Please use this identifier to cite or link to this item: https://repositorio.inpa.gov.br/handle/1/15054
Title: Amazon river dolphins (Inia geoffrensis) modify biosonar output level and directivity during prey interception in the wild
Authors: Ladegaard, Michael
Jensen, Frants H.
Beedholm, Kristian
Silva, Vera Maria Ferreira da
Madsen, Peter Teglberg T.
Keywords: Animals
Echolocation
Fish
Physiology
Predation
River
Sound
Sound Detection
Toothed Whale
Animal
Dolphins
Echolocation
Fishes
Predatory Behavior
Rivers
Sound
Sound Spectrography
Issue Date: 2017
metadata.dc.publisher.journal: Journal of Experimental Biology
metadata.dc.relation.ispartof: Volume 220, Número 14, Pags. 2654-2665
Abstract: Toothed whales have evolved to live in extremely different habitats and yet they all rely strongly on echolocation for finding and catching prey. Such biosonar-based foraging involves distinct phases of searching for, approaching and capturing prey, where echolocating animals gradually adjust sonar output to actively shape the flow of sensory information. Measuring those outputs in absolute levels requires hydrophone arrays centred on the biosonar beam axis, but this has never been done for wild toothed whales approaching and capturing prey.
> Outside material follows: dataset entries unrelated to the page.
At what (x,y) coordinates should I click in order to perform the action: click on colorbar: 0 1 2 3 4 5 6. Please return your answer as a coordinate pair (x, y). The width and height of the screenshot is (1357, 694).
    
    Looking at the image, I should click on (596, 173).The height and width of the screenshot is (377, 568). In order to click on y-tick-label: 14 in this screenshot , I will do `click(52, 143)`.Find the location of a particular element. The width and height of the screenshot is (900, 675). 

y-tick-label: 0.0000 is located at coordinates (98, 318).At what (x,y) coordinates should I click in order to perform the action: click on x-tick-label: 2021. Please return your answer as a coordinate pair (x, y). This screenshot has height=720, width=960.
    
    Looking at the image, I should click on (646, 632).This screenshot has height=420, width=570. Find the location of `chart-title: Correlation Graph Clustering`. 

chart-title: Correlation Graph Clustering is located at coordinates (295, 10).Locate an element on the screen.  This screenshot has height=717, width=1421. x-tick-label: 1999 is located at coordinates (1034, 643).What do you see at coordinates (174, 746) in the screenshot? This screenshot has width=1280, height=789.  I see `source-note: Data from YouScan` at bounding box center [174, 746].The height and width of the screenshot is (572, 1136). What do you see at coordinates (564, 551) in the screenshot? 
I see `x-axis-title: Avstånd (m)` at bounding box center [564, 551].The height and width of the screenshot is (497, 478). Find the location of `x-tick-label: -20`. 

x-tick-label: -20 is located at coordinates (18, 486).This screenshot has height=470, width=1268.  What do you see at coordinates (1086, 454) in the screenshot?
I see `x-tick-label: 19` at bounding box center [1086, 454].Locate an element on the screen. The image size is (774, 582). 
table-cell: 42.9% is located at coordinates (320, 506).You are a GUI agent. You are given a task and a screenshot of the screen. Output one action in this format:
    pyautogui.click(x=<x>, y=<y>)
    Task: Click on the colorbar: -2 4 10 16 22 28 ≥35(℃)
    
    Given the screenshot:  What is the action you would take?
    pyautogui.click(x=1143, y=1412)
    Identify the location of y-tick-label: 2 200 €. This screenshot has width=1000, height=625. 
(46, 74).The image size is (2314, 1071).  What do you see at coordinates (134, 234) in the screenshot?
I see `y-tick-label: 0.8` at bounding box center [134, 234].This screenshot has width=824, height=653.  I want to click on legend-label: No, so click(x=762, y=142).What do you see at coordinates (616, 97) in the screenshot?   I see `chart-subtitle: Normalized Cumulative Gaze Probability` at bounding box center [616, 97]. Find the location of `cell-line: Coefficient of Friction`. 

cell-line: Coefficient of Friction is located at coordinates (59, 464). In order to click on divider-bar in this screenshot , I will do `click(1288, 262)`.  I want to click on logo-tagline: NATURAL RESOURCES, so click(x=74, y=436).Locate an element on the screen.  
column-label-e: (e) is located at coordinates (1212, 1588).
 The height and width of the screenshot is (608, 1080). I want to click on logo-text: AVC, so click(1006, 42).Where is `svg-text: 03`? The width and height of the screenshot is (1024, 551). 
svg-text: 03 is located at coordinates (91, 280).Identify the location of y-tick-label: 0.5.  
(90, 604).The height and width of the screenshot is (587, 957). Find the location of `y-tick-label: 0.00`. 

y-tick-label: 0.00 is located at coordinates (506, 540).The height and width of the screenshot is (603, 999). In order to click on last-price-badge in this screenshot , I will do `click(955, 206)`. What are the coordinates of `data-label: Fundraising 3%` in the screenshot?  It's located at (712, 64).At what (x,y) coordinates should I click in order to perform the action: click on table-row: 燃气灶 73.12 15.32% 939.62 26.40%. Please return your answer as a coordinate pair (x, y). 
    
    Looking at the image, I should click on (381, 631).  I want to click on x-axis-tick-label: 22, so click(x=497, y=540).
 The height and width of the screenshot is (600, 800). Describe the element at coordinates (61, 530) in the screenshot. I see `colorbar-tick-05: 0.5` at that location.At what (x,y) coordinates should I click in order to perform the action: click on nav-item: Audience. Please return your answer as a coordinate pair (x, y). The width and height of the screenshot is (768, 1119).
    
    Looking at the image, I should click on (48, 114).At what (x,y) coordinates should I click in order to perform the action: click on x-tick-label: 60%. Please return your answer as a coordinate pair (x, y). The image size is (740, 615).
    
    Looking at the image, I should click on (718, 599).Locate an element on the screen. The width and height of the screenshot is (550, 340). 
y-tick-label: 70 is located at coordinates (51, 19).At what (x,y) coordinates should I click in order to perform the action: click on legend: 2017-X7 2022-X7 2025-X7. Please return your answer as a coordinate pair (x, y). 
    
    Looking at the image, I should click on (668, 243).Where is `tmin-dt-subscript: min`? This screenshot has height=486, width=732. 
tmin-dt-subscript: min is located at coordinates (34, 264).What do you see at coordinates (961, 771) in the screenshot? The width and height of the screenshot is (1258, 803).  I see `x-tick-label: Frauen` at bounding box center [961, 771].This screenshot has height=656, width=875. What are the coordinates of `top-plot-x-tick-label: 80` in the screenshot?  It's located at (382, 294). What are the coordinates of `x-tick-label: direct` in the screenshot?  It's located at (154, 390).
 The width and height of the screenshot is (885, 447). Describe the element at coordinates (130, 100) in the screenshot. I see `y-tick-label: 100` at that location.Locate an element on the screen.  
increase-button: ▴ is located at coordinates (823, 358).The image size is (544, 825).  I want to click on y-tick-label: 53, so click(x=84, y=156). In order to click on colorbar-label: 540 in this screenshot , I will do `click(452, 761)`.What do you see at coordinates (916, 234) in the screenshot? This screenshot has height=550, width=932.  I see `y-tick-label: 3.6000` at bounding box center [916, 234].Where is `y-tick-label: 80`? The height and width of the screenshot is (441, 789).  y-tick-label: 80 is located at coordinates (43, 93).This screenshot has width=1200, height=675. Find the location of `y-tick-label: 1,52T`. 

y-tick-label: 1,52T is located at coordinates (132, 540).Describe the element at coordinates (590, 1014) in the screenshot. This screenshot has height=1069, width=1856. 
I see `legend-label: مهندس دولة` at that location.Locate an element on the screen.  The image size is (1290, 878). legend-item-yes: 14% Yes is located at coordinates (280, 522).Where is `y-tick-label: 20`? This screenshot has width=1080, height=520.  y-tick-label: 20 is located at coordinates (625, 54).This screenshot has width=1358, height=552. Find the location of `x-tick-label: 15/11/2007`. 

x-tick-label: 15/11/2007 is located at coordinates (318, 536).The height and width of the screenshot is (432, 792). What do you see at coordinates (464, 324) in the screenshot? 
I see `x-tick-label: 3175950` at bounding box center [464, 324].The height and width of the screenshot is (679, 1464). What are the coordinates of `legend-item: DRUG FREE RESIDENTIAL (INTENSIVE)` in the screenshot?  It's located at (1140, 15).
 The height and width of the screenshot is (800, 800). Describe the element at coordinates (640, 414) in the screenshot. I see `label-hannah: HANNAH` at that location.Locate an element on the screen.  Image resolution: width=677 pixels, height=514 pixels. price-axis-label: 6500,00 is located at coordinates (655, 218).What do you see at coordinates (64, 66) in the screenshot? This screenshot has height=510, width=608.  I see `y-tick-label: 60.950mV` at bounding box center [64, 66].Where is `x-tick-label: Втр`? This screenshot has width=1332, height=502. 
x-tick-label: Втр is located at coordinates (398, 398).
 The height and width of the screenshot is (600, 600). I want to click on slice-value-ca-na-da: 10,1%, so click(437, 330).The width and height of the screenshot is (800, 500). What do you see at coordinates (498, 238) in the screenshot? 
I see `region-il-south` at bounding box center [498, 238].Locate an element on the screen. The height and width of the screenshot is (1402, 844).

Rather, field studies make the assumption that toothed whales will adjust their biosonar in the same manner to arrays as they will when approaching prey. To test this assumption, we recorded wild botos (Inia geoffrensis) as they approached and captured dead fish tethered to a hydrophone in front of a star-shaped seven-hydrophone array. We demonstrate that botos gradually decrease interclick intervals and output levels during prey approaches, using stronger adjustment magnitudes than predicted from previous boto array data. Prey interceptions are characterised by high click rates, but although botos buzz during prey capture, they do so at lower click rates than marine toothed whales, resulting in a much more gradual transition from approach phase to buzzing. We also demonstrate for the first time that wild toothed whales broaden biosonar beamwidth when closing in on prey, as is also seen in captive toothed whales and bats, thus resulting in a larger ensonified volume around the prey, probably aiding prey tracking by decreasing the risk of prey evading ensonification.